В русском жанре. Из жизни читателя (Боровиков) - страница 21

Впрочем, теперь дело чести главного редактора — добыть денег для издания, и, кажется, П. с этим недурно справляется. И всё же жаль, что нельзя, садясь в машину, бросить: «В цека».

* * *

Не знаю, заметил ли кто, что русские поэты писали критики куда больше русских прозаиков. К чему бы это?

Поэзия — это чистое воображение, чувство, прямая словесность, её глагол есть выражение божественного в человеке, а критика — трезвый взгляд на это самое чистое художество.

Проза же, беллетристика, не совсем естественное занятие. Словно бы в лаборатории, где экспериментировали с чистыми веществами, в результате вывели вещество искусственное. Это и будет то, что мы называем художественной прозой, беллетристикой.
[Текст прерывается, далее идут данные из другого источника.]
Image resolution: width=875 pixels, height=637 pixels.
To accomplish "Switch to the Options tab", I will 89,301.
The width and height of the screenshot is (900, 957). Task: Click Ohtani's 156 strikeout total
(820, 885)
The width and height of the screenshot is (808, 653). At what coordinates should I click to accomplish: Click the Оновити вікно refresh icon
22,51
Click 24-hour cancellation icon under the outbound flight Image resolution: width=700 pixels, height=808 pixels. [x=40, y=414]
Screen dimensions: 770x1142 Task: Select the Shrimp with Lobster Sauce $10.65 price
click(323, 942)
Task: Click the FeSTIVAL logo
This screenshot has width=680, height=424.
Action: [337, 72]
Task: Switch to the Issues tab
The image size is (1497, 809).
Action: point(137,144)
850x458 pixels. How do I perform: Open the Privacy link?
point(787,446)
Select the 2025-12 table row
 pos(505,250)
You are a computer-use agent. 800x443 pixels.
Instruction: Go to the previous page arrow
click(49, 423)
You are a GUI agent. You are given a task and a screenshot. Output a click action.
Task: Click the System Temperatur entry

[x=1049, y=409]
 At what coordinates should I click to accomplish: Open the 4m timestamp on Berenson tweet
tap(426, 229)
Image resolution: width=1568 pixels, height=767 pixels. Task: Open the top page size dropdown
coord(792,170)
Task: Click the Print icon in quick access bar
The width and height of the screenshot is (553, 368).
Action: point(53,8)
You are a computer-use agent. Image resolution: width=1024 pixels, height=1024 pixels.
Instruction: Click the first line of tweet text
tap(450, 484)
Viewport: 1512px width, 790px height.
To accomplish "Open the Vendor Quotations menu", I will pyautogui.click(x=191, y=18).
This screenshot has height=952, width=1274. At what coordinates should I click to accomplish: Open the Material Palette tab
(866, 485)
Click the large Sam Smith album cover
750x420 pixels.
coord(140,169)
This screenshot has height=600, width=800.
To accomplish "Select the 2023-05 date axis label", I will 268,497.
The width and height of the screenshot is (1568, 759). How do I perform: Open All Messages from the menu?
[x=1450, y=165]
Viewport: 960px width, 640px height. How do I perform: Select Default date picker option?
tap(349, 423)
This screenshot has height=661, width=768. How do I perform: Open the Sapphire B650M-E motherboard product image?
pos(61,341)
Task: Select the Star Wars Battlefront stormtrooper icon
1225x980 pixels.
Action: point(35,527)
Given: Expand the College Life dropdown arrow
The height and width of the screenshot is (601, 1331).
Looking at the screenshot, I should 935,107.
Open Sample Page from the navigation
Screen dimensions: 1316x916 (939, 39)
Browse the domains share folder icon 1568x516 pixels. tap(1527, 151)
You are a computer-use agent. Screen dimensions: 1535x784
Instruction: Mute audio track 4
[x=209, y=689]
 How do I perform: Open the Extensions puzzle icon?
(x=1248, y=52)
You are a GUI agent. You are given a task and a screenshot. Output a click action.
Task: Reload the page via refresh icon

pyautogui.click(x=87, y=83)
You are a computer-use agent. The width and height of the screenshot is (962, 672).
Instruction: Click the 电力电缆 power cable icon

Проза самовыражения или наблюдения — дневник, очерк, эссе — столь же изначальна, как и поэзия.

Что такое полностью свободный писатель, лучше всех продемонстрировал Хемингуэй. Результат очевиден. Его сочинения — словно бы брошенное после смерти хозяина жилище, которое он выстраивал для удобного существования. А жизнь была потрачена как топливо для негасимой возможности писать — надо было пить, скандалить, совершать «подвиги», соблазнять женщин, охотиться, хвастаться и т. д. Жить, чтобы писать, писать, чтобы жить. Вкусно. Для автора.

* * *

Байки, анекдоты, легенды и были о Сталине (на собирании и издании которых специализируется искусствовед Ю. Б. Борев) вызывают, и думаю, не у меня одного, чувство, которого вроде бы и не должно быть. Люди мы передовые, либеральные, авторитеты не любим, картавенького презираем и всех остальных, чего уж там говорить. И лишь эти, с акцентом рассказываемые истории отчего-то вызывают словно бы приятное чувство причастности к человеку, которому было доступно всё, причастности к конечной инстанции.

А инстанция, в байках того же Булгакова, как бы оправдывает наши надежды. Они, надежды, прямо скажем, подпитаны не самыми лучшими нашими чертами. Но подите ж — действует, и тот самый пресловутый имперский комплекс разве не оживает, когда слышишь истории вроде той, как на аргумент поляков, при обсуждении в Москве границ Польши, что Львов не входил в состав Российской империи, Сталин мгновенно отреагировал: «Львов не входил — Варшава входила». Или — по тому же поводу, перед переговорами с поляками, Сталин задумчиво спрашивает переводчика, как по-польски будет хлеб? — «Хлеб». — «А вода?» — «Вода!» — «А дом?!» — спрашивает уже донельзя удивлённый Сталин. — «Дом, товарищ Сталин!» «Так… А жопа?» — «Дупа». «Надо же, из-за одной жопы целую нацию придумали».

Это настолько же смешно, насколько и оскорбительно для поляков. Но вот: «Я позавчера спрашиваю этого каналью доктора Курицького, он, извольте ли видеть, разучился говорить по-русски с ноября прошлого года. Был Курицкий, а стал Курицький… Так вот, спрашиваю: как по-украински «кот»? Он отвечает «кит». Спрашиваю: «А как кит?». А он остановился, вытаращил глаза и молчит. И теперь не кланяется». Это уже Алексей Турбин, «Белая гвардия» М. Булгакова.